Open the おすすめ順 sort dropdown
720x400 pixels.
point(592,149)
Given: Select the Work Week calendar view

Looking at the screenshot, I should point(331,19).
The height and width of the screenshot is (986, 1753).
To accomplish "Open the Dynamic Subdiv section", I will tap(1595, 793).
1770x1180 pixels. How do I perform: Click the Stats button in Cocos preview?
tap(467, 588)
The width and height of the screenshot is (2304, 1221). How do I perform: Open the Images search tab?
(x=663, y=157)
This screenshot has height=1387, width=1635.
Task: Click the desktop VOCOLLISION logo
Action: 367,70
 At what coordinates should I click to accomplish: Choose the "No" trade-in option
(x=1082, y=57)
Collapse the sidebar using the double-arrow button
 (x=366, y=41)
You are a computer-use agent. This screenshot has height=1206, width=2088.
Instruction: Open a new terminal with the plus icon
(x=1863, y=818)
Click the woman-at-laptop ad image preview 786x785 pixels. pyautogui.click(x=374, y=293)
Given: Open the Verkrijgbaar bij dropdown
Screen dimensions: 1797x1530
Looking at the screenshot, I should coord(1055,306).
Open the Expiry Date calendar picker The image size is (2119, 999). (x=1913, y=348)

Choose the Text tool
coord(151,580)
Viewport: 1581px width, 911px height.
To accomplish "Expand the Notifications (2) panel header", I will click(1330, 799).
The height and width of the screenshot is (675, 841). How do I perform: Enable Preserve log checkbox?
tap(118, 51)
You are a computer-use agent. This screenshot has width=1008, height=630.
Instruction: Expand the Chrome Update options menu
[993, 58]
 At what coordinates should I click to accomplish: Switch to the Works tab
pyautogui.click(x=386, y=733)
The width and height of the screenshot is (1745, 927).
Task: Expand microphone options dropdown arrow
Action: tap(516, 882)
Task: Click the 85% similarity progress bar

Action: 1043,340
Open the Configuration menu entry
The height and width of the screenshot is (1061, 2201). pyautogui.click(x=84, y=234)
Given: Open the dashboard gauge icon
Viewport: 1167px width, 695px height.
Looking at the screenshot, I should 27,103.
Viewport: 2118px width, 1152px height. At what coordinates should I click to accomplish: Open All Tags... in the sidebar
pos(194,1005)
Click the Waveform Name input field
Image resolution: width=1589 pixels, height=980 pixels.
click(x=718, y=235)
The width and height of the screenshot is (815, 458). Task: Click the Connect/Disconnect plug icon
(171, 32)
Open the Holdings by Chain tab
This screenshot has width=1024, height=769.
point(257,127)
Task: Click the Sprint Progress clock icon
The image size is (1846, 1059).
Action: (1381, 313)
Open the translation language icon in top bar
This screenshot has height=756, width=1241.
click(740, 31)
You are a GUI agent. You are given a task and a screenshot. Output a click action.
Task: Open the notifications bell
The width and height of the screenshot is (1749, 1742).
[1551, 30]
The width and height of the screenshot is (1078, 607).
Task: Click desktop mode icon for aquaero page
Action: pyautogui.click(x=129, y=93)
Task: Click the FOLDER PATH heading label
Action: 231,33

————

Brief. Print the entries again so that each one matches exactly.

Result of this task.
Open the おすすめ順 sort dropdown
720x400 pixels.
point(592,149)
Given: Select the Work Week calendar view

Looking at the screenshot, I should point(331,19).
The height and width of the screenshot is (986, 1753).
To accomplish "Open the Dynamic Subdiv section", I will tap(1595, 793).
1770x1180 pixels. How do I perform: Click the Stats button in Cocos preview?
tap(467, 588)
The width and height of the screenshot is (2304, 1221). How do I perform: Open the Images search tab?
(x=663, y=157)
This screenshot has height=1387, width=1635.
Task: Click the desktop VOCOLLISION logo
Action: 367,70
 At what coordinates should I click to accomplish: Choose the "No" trade-in option
(x=1082, y=57)
Collapse the sidebar using the double-arrow button
 (x=366, y=41)
You are a computer-use agent. This screenshot has height=1206, width=2088.
Instruction: Open a new terminal with the plus icon
(x=1863, y=818)
Click the woman-at-laptop ad image preview 786x785 pixels. pyautogui.click(x=374, y=293)
Given: Open the Verkrijgbaar bij dropdown
Screen dimensions: 1797x1530
Looking at the screenshot, I should coord(1055,306).
Open the Expiry Date calendar picker The image size is (2119, 999). (x=1913, y=348)

Choose the Text tool
coord(151,580)
Viewport: 1581px width, 911px height.
To accomplish "Expand the Notifications (2) panel header", I will click(1330, 799).
The height and width of the screenshot is (675, 841). How do I perform: Enable Preserve log checkbox?
tap(118, 51)
You are a computer-use agent. This screenshot has width=1008, height=630.
Instruction: Expand the Chrome Update options menu
[993, 58]
 At what coordinates should I click to accomplish: Switch to the Works tab
pyautogui.click(x=386, y=733)
The width and height of the screenshot is (1745, 927).
Task: Expand microphone options dropdown arrow
Action: tap(516, 882)
Task: Click the 85% similarity progress bar

Action: 1043,340
Open the Configuration menu entry
The height and width of the screenshot is (1061, 2201). pyautogui.click(x=84, y=234)
Given: Open the dashboard gauge icon
Viewport: 1167px width, 695px height.
Looking at the screenshot, I should 27,103.
Viewport: 2118px width, 1152px height. At what coordinates should I click to accomplish: Open All Tags... in the sidebar
pos(194,1005)
Click the Waveform Name input field
Image resolution: width=1589 pixels, height=980 pixels.
click(x=718, y=235)
The width and height of the screenshot is (815, 458). Task: Click the Connect/Disconnect plug icon
(171, 32)
Open the Holdings by Chain tab
This screenshot has width=1024, height=769.
point(257,127)
Task: Click the Sprint Progress clock icon
The image size is (1846, 1059).
Action: (1381, 313)
Open the translation language icon in top bar
This screenshot has height=756, width=1241.
click(740, 31)
You are a GUI agent. You are given a task and a screenshot. Output a click action.
Task: Open the notifications bell
The width and height of the screenshot is (1749, 1742).
[1551, 30]
The width and height of the screenshot is (1078, 607).
Task: Click desktop mode icon for aquaero page
Action: pyautogui.click(x=129, y=93)
Task: Click the FOLDER PATH heading label
Action: 231,33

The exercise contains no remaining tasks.